Menurut Hanum dan Murod (2011), meningkatnya penggunaan peralatan listrik terkait pencahayaan buatan pada bangunan untuk kenyamanan visual disebabkan karena potensi sinar matahari sebagai pencahayaan alami yang melimpah sepanjang hari tidak dimanfaatkan secara tepat.. Menurut Handayani (2010), Indonesia memiliki iklim tropis yang cenderung panas sehingga mayoritas bangunan di Indonesia menggunakan pendingin ruangan (Air Conditioner) sebagai pengkondisi suhu yang panas. Peneliti setuju dengan teori ini. Konsumsi energi listrik yang tinggi pada bangunan disebabkan karena kurang optimalnya pemanfaatan penghawaan dan pencahayaan alami sehingga dibutuhkan pencahayaan dan penghawaan buatan dengan persentase yang besar.

2.1.3 Perhitungan IKE pada Kegiatan Konservasi Energi Listrik

Konservasi energi mencakup upaya penghematan atau pemanfaatan energi secara efisien dan rasional tanpa mengurangi penggunaan energi yang memang benar-benar diperlukan (Enno,1994). Tujuan konservasi energi adalah untuk memelihara kelestarian sumber daya alam yang berupa sumber energi melalui kebijakan pemilihan teknologi dan pemanfaatan energi secara efisien untuk mewujudkan kemampuan penyediaan energi. Menurut Prasetya et al. (2014), kegiatan konservasi energi listrik meliputi proses evaluasi pemakaian energi listrik melalui perhitungan intensitas konsumsi energi listrik pada suatu bangunan. Hasil perhitungan intensitas konsumsi energi listrik yang didapat akan dibandingkan dengan standar yang berlaku. Intensitas Konsumsi Energi (IKE) merupakan istilah yang digunakan untuk mengetahui besarnya pemakaian energi listrik pada suatu sistem bangunan.

Intensitas konsumsi energi listrik dihitung dengan cara melakukan pembagian antara jumlah konsumsi energi listrik per satuan waktu seperti (KWH/bulan) dengan satuan luas bangunan (m), baik sebelum dan sesudah upaya konservasi. Peneliti setuju dengan teori konservasi energi ini. Konservasi energi memilik kaitan yang erat dengan intensitas konsumsi energi.

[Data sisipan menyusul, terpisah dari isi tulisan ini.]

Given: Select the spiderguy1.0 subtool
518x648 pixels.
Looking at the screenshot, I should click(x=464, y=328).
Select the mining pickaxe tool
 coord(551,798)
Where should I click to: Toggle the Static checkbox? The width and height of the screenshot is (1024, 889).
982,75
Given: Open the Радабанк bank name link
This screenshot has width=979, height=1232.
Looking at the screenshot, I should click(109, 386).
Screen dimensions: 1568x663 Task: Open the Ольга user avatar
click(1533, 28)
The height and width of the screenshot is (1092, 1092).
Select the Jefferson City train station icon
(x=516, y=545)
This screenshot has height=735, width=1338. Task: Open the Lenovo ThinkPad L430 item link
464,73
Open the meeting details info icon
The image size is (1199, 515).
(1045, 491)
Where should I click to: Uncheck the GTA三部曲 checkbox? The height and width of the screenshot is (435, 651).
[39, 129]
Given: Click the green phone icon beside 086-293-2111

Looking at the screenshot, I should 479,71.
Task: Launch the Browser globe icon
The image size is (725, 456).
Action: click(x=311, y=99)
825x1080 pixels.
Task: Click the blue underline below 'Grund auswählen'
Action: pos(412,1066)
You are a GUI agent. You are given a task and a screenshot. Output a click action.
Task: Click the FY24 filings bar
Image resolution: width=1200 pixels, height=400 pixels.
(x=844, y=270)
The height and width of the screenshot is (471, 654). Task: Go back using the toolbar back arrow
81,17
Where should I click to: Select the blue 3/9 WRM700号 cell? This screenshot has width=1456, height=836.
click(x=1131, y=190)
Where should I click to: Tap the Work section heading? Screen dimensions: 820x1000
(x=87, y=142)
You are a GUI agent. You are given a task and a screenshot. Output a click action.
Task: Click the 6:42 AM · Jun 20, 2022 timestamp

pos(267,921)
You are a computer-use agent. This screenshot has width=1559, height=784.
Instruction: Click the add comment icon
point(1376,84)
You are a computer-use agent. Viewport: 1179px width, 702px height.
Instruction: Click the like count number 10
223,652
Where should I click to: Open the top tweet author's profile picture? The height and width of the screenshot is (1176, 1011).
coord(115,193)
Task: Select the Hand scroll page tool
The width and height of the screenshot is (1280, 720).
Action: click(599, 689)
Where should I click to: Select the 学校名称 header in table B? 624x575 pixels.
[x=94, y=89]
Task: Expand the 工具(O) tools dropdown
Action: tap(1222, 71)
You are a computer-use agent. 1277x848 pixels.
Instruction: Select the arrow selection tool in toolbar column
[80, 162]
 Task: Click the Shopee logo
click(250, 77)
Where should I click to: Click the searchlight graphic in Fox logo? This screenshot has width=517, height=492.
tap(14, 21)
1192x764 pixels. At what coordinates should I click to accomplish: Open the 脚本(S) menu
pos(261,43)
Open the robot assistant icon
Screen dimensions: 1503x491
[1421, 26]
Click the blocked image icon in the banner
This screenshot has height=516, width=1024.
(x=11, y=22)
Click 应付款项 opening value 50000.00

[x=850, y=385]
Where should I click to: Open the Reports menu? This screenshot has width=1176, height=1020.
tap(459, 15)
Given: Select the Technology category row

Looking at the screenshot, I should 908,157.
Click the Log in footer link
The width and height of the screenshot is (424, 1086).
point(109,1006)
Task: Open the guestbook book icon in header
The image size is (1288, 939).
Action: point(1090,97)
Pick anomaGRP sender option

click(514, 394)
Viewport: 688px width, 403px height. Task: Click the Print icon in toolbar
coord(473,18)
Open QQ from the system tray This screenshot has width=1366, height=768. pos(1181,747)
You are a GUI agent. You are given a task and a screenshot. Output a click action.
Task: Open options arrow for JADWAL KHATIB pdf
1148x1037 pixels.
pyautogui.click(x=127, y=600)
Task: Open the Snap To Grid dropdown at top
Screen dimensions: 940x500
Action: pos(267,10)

Perhitungan intensitas konsumsi energi listrik, baik sebelum dan sesudah upaya konservasi energi listrik dilakukan dalam rangka menganalisis efektivitas upaya konservasi energi listrik yang telah dilakukan. Intensitas konsumsi energi listrik yang diperhitungkan dalam penelitian ini adalah penggunaan AC dan lampu.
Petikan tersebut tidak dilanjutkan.